Greene purchased the Winnegance Store, located on High Street at the Phippsburg town line.
Though she lives and works in Santa Cruz, California, she said the old building called to her.

She didn’t get it, because another buyer had already made an offer that was accepted. So Greene’s daughter, Joanna Wade, worked with the new owner to purchase the property. “It was considerably more than $35,000,” Greene said. “But I was determined.”
Maine Preservation — a statewide historic conservation group — placed Winnegance Store on its list of Maine’s most endangered historic properties in Maine in 2013.
Its general-store folksy quality, even in its later years, was remembered by old-timers, newcomers, fishermen buying sandwiches and bait, and tourists passing through on their way to Popham Beach.
It needs a lot of work before it will be ready for prime time. Greene said she was inspired by a story on the property’s endangered status that appeared in The Times Record a month ago.
On Oct. 1, the Planning Board approved Greene’s site plan and forwarded Greene’s request for zoning changes so the store could be operated as a general store and café.
Winnegance Store will be on the agenda at the Oct. 16 and Nov. 6 City Council meetings.
But given the general sentiment, Greene thinks she’ll probably get the zoning changes she needs to open the building as a business.
Historians are thrilled, because Greene is planning to restore the old building to look and feel like it did in local memory. “I’m aiming for a 1902 ‘feel’,” Greene said.
Greene had spent a good number of weeks working with neighbors to purchase enough land for a real driveway and parking lot, including a handicap-accessible spot.

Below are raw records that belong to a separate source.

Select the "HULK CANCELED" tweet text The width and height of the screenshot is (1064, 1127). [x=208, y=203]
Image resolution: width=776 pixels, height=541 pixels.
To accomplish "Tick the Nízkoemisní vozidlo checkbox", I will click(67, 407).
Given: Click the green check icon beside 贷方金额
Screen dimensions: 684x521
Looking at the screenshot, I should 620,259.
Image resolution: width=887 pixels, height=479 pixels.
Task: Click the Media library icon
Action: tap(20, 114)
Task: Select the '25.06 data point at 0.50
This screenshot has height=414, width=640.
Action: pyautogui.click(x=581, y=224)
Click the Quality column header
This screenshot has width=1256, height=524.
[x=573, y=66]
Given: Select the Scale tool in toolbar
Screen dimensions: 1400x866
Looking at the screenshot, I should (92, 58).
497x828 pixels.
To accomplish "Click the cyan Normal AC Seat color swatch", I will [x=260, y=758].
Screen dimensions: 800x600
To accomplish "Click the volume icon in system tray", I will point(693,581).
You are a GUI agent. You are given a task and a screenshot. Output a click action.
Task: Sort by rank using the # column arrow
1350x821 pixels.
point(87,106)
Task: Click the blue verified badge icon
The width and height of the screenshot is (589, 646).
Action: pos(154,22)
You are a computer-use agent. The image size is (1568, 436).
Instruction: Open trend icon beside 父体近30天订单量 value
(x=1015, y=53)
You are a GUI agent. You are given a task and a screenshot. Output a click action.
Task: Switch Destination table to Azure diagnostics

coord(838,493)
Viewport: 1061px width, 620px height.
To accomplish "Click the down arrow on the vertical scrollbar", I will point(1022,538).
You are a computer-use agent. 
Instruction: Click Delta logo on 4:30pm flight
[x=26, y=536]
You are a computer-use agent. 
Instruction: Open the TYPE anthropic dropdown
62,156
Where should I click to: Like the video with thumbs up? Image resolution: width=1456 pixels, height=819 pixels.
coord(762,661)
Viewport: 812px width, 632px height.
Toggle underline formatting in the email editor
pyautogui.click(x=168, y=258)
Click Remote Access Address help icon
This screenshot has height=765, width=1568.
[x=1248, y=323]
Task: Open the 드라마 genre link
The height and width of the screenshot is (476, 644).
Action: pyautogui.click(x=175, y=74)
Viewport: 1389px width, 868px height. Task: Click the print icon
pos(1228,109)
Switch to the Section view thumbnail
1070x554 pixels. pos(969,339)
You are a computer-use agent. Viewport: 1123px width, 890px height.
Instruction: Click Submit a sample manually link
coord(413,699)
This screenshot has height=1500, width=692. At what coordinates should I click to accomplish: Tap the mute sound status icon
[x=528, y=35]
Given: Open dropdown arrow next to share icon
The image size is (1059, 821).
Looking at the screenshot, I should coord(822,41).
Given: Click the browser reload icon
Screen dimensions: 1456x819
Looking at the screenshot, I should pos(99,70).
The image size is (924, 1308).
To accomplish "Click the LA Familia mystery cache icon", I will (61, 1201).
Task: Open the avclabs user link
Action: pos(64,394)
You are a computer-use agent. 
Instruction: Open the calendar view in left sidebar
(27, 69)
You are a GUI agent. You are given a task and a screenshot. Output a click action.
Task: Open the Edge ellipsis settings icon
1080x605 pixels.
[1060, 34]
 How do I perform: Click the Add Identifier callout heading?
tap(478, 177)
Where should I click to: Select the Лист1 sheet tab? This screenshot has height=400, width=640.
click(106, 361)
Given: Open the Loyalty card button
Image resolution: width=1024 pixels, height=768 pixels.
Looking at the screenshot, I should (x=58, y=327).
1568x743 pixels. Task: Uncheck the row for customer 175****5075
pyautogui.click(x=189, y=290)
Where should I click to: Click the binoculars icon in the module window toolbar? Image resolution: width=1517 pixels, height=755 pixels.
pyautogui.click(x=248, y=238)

She’ll be adding a ramp, an Americans with Disabilities Act-compliant rest room inside, and a 10-foot wide covered front porch.
She’s also stripped the interior down to the beadboard walls, removed the suspended ceiling, taken out the trappings of Winnegance’s later commercial years — a whole wall of beer and soda coolers — and stripped the walls of many colors of paint.
The original wood floor probably won’t be able to be salvaged — it and the joists beneath it are too damaged — but Greene is determined to replace it with a floor that works with the 1902 feel.
The first and most important correction will be putting in a new foundation.
The building was struck by a car in 2008. Although the damage done was minimal at the time, it revealed significant problems with the foundation.
The building is leaning, and when Greene removed the crumbling chimneys and the attached shed, it shifted alarmingly.
“That was a little creepy,” she said.
So the building superstructure will begin to be moved to the field next door beginning today (it should be completely moved by Friday), while the new foundation is poured and new timbers put into place.
Greene suspects that process will be fairly “icky.”
“I went down there and took a look around,” she said. “There were broken pieces of foundation, just lying where they fell, like fallen soldiers. There was a little rot, too.”
She’s not sure what might be found as the work commences, but she’s ready for it. The whole foundation will be removed and replaced, and should be done by the end of October.
On one side, plans call for the building to be cut a bit so a stepped foundation can be put in place. On the other side, earth will be graded away from the foundation.
Otherwise, people would have to walk up 7 feet of stairs just to get into the store. “That would have been a little repelling,” she said. “Nobody wants to go to a store or a café and have to walk up almost a whole story before you can get to the front door. That’s a little harder than I want people to have to work.”
She’s also moving the building back on the lot by 9 feet. Right now, part of it is on city land.
She’ll do that by shortening the shed. “But it will give us room for a porch where people can sit outside, on benches or maybe at tables,” she said. “That was my one non-historical wish.”
As she was stripping four generations of paint from the walls and doors, getting rid of coolers and removing dropped ceilings, she found the original door.
“It has a transom,” she said dreamily.
That door will be the new main entrance. She was also impressed by the huge double hung windows, which will be removed to be restored soon. And there were some wooden columns, now stripped down, that were quite lovely.
Greene won’t run the store and café.
“I’m just the landlady,” she said.
She said she’d rather invest in Bath than in the stock market.
“Everyone I talk to remembers Winnegance so fondly,” she said. “When I talk to them, I hear warmth and nostalgia.”
She is already chatting with a young couple who would love to live at Winnegance and run a general store and café.
“I told them they would have to have a penny candy counter,” she laughed. “But they agreed to it immediately.”
If it works out, the young couple would live upstairs. “But I’ll have to do something with the kitchen in the apartment first,” she said.
“I see this as a good deed that’s also a lot of fun,” she said. “I have a knack for it. And I think this would be a great way to fund my retirement.”